Android make check in or check out button with style

Question

I need to make a style like following screen shot

PLZ NEED HELP !!!!

I have tried using make custom style

<?xml version="1.0" encoding="utf-8"?> 
<selector xmlns:android="http://schemas.android.com/apk/res/android">
    <item android:drawable="@drawable/buttion_inner_icon" android:state_checked="true"/>
    <item android:drawable="@drawable/buttion_inner_icon" android:state_checked="false"/>
</selector>

But its not as I want

Please help me to make view same as screen shot

Answer 1

You have setted the same drawable when state_checked = true and state_checked = false.

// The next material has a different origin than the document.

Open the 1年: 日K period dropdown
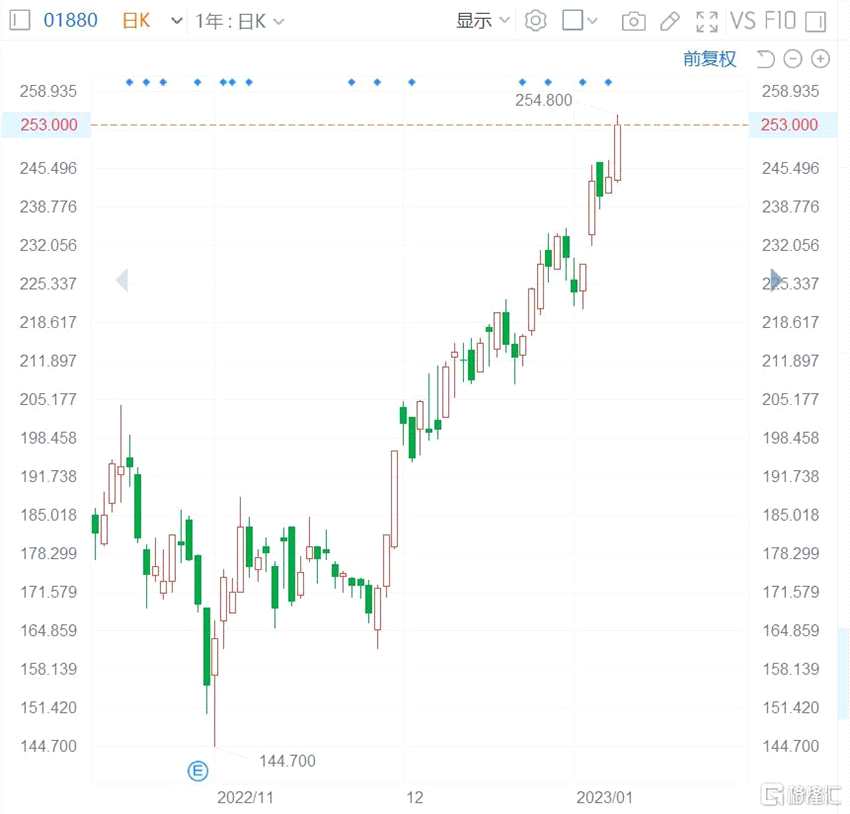The width and height of the screenshot is (850, 814). (241, 20)
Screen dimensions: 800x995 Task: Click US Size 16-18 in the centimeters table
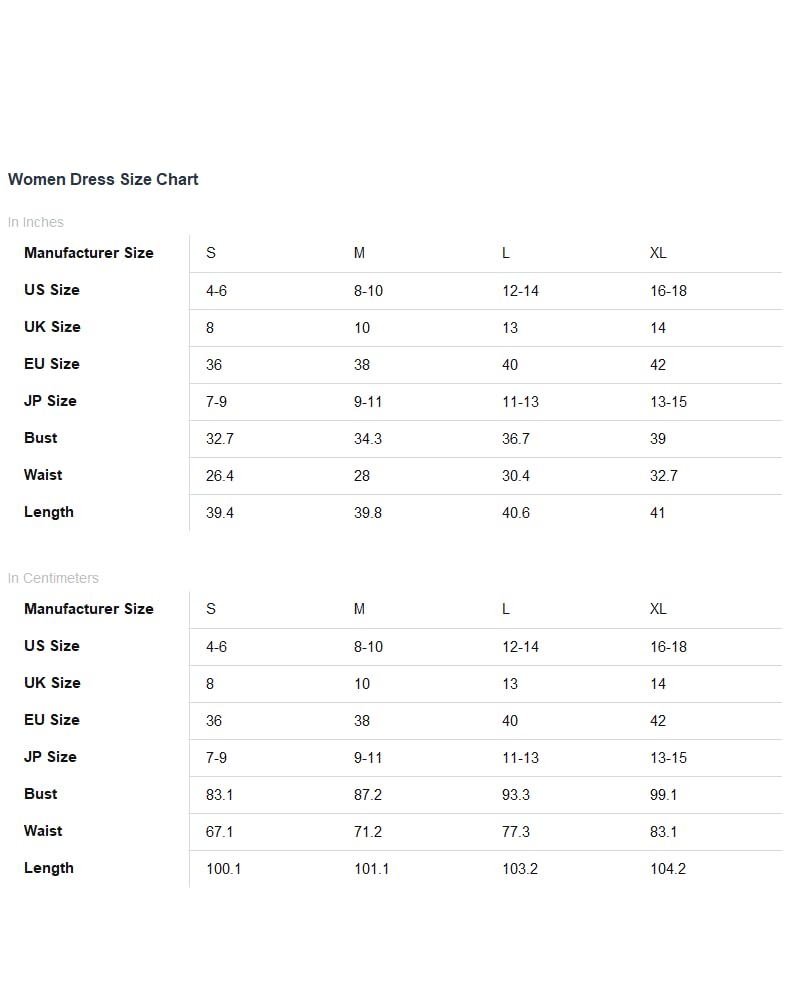[668, 647]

You must have two differents drawables.

Answer 2

You can use a ToggleButton for this. In your xml file, set the text to an empty string, otherwise it will show 'on' and 'off'.

android:textOff=""
android:textOn=""

Then you have to add two drawables: one with the handle on the left side (so that 'check in' is visible, this is the unchecked state, name it for example 'check_in_unchecked'), and one with handle on the right side (so that 'check out' is visible, this is the checked state, name it for example 'check_in_checked'). After that, add a selector as background of your ToggleButton:

android:background="@drawable/selector_check_in"

selector_check_in will look like this:

<?xml version="1.0" encoding="utf-8"?> 
<selector xmlns:android="http://schemas.android.com/apk/res/android">
    <item android:drawable="@drawable/check_in_checked" android:state_checked="true"/>
    <item android:drawable="@drawable/check_in_unchecked" android:state_checked="false"/>
</selector>